>>>>>

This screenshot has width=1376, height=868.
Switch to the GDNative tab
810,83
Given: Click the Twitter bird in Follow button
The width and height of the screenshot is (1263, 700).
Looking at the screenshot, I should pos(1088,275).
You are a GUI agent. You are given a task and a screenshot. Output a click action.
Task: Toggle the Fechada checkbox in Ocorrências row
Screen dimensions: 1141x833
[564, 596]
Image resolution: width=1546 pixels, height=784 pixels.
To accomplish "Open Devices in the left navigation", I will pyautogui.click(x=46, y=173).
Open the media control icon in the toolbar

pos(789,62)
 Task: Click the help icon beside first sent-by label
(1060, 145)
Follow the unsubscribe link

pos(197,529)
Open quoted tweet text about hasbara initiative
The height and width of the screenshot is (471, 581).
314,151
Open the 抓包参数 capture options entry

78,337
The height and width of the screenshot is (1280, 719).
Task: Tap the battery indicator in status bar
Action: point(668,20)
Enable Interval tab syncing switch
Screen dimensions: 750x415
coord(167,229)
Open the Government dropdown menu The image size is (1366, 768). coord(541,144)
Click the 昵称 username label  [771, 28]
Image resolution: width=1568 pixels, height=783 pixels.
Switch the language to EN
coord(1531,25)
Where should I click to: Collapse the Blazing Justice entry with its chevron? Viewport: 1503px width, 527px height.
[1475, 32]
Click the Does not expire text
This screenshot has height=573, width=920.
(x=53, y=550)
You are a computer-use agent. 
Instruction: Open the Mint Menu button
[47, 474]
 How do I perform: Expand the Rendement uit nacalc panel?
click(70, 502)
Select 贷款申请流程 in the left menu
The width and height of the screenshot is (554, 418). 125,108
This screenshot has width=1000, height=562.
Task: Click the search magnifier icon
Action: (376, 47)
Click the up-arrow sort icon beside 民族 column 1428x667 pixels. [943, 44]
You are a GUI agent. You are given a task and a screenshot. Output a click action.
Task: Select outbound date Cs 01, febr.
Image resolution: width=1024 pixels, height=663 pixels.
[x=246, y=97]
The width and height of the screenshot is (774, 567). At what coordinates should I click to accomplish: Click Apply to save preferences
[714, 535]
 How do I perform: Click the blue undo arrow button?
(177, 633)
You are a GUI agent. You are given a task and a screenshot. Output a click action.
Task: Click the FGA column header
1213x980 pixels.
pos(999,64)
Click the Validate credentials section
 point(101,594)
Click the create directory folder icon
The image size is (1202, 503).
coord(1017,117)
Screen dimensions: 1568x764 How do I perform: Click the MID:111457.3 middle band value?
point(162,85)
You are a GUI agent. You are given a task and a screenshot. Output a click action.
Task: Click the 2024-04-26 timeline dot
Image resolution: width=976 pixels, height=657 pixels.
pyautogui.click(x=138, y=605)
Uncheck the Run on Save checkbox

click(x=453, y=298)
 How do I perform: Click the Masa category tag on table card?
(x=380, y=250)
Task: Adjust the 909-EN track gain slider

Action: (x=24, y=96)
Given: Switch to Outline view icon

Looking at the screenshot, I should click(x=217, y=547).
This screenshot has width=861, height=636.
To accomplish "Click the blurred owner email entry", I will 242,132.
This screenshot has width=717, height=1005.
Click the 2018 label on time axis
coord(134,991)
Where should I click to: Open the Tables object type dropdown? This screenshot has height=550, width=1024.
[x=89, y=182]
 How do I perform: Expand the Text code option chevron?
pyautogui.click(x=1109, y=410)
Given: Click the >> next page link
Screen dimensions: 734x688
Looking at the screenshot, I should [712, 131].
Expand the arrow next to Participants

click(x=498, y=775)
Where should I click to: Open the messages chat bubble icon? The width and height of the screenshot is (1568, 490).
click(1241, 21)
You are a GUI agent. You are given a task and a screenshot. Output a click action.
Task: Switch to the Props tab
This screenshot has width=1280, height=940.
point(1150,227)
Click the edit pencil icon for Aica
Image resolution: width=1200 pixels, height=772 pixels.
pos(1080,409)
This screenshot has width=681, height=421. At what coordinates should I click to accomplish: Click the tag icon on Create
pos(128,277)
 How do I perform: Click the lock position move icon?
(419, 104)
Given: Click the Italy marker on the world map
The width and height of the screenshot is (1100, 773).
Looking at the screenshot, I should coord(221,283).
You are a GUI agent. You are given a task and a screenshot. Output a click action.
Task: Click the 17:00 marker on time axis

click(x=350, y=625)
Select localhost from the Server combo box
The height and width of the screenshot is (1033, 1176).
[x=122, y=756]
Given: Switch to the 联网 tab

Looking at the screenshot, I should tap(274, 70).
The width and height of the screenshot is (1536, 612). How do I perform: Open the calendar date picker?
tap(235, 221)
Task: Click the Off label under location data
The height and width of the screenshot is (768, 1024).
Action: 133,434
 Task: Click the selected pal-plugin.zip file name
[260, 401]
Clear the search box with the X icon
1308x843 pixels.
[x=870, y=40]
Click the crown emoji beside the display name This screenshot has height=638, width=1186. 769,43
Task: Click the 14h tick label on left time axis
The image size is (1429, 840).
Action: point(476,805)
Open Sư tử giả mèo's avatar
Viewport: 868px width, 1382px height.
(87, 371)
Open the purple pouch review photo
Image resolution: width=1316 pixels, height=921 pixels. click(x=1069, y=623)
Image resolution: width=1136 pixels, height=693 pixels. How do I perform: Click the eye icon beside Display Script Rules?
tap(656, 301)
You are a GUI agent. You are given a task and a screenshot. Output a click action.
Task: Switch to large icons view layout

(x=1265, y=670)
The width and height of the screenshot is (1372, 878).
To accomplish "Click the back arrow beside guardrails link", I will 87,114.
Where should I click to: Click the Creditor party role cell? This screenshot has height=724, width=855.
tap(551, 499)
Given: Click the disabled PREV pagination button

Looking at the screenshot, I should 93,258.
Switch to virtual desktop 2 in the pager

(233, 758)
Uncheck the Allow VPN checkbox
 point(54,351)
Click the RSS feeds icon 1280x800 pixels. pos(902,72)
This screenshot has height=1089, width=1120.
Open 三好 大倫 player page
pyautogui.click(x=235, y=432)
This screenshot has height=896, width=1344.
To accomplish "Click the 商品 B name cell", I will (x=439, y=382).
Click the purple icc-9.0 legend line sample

<<<<<

Each line from the one holding "Clear the search box with the X icon" down to the end of the records above is to be repeated exactly; no other line belongs in the reply.

RESULT
Clear the search box with the X icon
1308x843 pixels.
[x=870, y=40]
Click the crown emoji beside the display name This screenshot has height=638, width=1186. 769,43
Task: Click the 14h tick label on left time axis
The image size is (1429, 840).
Action: point(476,805)
Open Sư tử giả mèo's avatar
Viewport: 868px width, 1382px height.
(87, 371)
Open the purple pouch review photo
Image resolution: width=1316 pixels, height=921 pixels. click(x=1069, y=623)
Image resolution: width=1136 pixels, height=693 pixels. How do I perform: Click the eye icon beside Display Script Rules?
tap(656, 301)
You are a GUI agent. You are given a task and a screenshot. Output a click action.
Task: Switch to large icons view layout

(x=1265, y=670)
The width and height of the screenshot is (1372, 878).
To accomplish "Click the back arrow beside guardrails link", I will 87,114.
Where should I click to: Click the Creditor party role cell? This screenshot has height=724, width=855.
tap(551, 499)
Given: Click the disabled PREV pagination button

Looking at the screenshot, I should 93,258.
Switch to virtual desktop 2 in the pager

(233, 758)
Uncheck the Allow VPN checkbox
 point(54,351)
Click the RSS feeds icon 1280x800 pixels. pos(902,72)
This screenshot has height=1089, width=1120.
Open 三好 大倫 player page
pyautogui.click(x=235, y=432)
This screenshot has height=896, width=1344.
To accomplish "Click the 商品 B name cell", I will (x=439, y=382).
Click the purple icc-9.0 legend line sample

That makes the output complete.